### GIVEN DATA
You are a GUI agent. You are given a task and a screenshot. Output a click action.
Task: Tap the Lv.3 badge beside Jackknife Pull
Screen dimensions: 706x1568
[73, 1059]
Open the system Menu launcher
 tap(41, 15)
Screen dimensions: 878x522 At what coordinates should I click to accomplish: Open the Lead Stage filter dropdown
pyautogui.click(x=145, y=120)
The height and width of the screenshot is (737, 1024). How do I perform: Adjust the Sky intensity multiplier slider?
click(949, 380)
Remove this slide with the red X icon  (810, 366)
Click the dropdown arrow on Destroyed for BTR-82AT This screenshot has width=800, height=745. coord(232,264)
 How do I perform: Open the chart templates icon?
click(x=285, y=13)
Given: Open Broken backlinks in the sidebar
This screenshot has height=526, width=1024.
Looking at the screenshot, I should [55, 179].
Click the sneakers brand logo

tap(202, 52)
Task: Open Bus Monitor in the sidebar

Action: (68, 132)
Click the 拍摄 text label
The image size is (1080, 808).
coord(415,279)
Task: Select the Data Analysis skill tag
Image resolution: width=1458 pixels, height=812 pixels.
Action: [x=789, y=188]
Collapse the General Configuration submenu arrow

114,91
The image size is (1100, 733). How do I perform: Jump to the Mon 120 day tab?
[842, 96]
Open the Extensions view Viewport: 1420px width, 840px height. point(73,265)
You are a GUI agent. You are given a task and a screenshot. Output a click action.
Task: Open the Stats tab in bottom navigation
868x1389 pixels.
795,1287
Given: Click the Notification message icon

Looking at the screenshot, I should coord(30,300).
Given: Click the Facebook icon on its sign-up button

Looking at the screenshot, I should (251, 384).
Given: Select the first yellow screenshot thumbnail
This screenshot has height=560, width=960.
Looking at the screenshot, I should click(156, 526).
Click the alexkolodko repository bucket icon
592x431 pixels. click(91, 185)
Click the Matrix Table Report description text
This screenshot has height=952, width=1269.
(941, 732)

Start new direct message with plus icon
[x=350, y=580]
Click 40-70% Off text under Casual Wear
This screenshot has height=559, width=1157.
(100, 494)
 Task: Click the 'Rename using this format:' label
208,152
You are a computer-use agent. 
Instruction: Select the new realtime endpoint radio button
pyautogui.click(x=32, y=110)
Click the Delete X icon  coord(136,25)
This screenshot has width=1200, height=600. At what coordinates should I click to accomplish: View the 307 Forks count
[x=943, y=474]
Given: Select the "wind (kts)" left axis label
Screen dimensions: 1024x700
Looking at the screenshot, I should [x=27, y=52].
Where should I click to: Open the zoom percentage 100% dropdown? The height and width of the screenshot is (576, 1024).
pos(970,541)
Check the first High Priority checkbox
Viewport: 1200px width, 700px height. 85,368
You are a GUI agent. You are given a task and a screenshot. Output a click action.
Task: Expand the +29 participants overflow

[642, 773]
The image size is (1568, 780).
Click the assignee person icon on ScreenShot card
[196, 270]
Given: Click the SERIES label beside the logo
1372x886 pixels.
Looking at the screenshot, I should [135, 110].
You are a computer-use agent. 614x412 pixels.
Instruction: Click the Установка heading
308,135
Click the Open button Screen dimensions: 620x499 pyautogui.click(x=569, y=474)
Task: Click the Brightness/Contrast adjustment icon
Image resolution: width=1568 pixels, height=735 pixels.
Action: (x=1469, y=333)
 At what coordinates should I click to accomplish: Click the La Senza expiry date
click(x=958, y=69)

### INSTRUCTION
Repeat all of the lines above word for word.

### COMPLETE RESPONSE
You are a GUI agent. You are given a task and a screenshot. Output a click action.
Task: Tap the Lv.3 badge beside Jackknife Pull
Screen dimensions: 706x1568
[73, 1059]
Open the system Menu launcher
 tap(41, 15)
Screen dimensions: 878x522 At what coordinates should I click to accomplish: Open the Lead Stage filter dropdown
pyautogui.click(x=145, y=120)
The height and width of the screenshot is (737, 1024). How do I perform: Adjust the Sky intensity multiplier slider?
click(949, 380)
Remove this slide with the red X icon  (810, 366)
Click the dropdown arrow on Destroyed for BTR-82AT This screenshot has width=800, height=745. coord(232,264)
 How do I perform: Open the chart templates icon?
click(x=285, y=13)
Given: Open Broken backlinks in the sidebar
This screenshot has height=526, width=1024.
Looking at the screenshot, I should [55, 179].
Click the sneakers brand logo

tap(202, 52)
Task: Open Bus Monitor in the sidebar

Action: (68, 132)
Click the 拍摄 text label
The image size is (1080, 808).
coord(415,279)
Task: Select the Data Analysis skill tag
Image resolution: width=1458 pixels, height=812 pixels.
Action: [x=789, y=188]
Collapse the General Configuration submenu arrow

114,91
The image size is (1100, 733). How do I perform: Jump to the Mon 120 day tab?
[842, 96]
Open the Extensions view Viewport: 1420px width, 840px height. point(73,265)
You are a GUI agent. You are given a task and a screenshot. Output a click action.
Task: Open the Stats tab in bottom navigation
868x1389 pixels.
795,1287
Given: Click the Notification message icon

Looking at the screenshot, I should coord(30,300).
Given: Click the Facebook icon on its sign-up button

Looking at the screenshot, I should (251, 384).
Given: Select the first yellow screenshot thumbnail
This screenshot has height=560, width=960.
Looking at the screenshot, I should click(156, 526).
Click the alexkolodko repository bucket icon
592x431 pixels. click(91, 185)
Click the Matrix Table Report description text
This screenshot has height=952, width=1269.
(941, 732)

Start new direct message with plus icon
[x=350, y=580]
Click 40-70% Off text under Casual Wear
This screenshot has height=559, width=1157.
(100, 494)
 Task: Click the 'Rename using this format:' label
208,152
You are a computer-use agent. 
Instruction: Select the new realtime endpoint radio button
pyautogui.click(x=32, y=110)
Click the Delete X icon  coord(136,25)
This screenshot has width=1200, height=600. At what coordinates should I click to accomplish: View the 307 Forks count
[x=943, y=474]
Given: Select the "wind (kts)" left axis label
Screen dimensions: 1024x700
Looking at the screenshot, I should [x=27, y=52].
Where should I click to: Open the zoom percentage 100% dropdown? The height and width of the screenshot is (576, 1024).
pos(970,541)
Check the first High Priority checkbox
Viewport: 1200px width, 700px height. 85,368
You are a GUI agent. You are given a task and a screenshot. Output a click action.
Task: Expand the +29 participants overflow

[642, 773]
The image size is (1568, 780).
Click the assignee person icon on ScreenShot card
[196, 270]
Given: Click the SERIES label beside the logo
1372x886 pixels.
Looking at the screenshot, I should [135, 110].
You are a computer-use agent. 614x412 pixels.
Instruction: Click the Установка heading
308,135
Click the Open button Screen dimensions: 620x499 pyautogui.click(x=569, y=474)
Task: Click the Brightness/Contrast adjustment icon
Image resolution: width=1568 pixels, height=735 pixels.
Action: (x=1469, y=333)
 At what coordinates should I click to accomplish: Click the La Senza expiry date
click(x=958, y=69)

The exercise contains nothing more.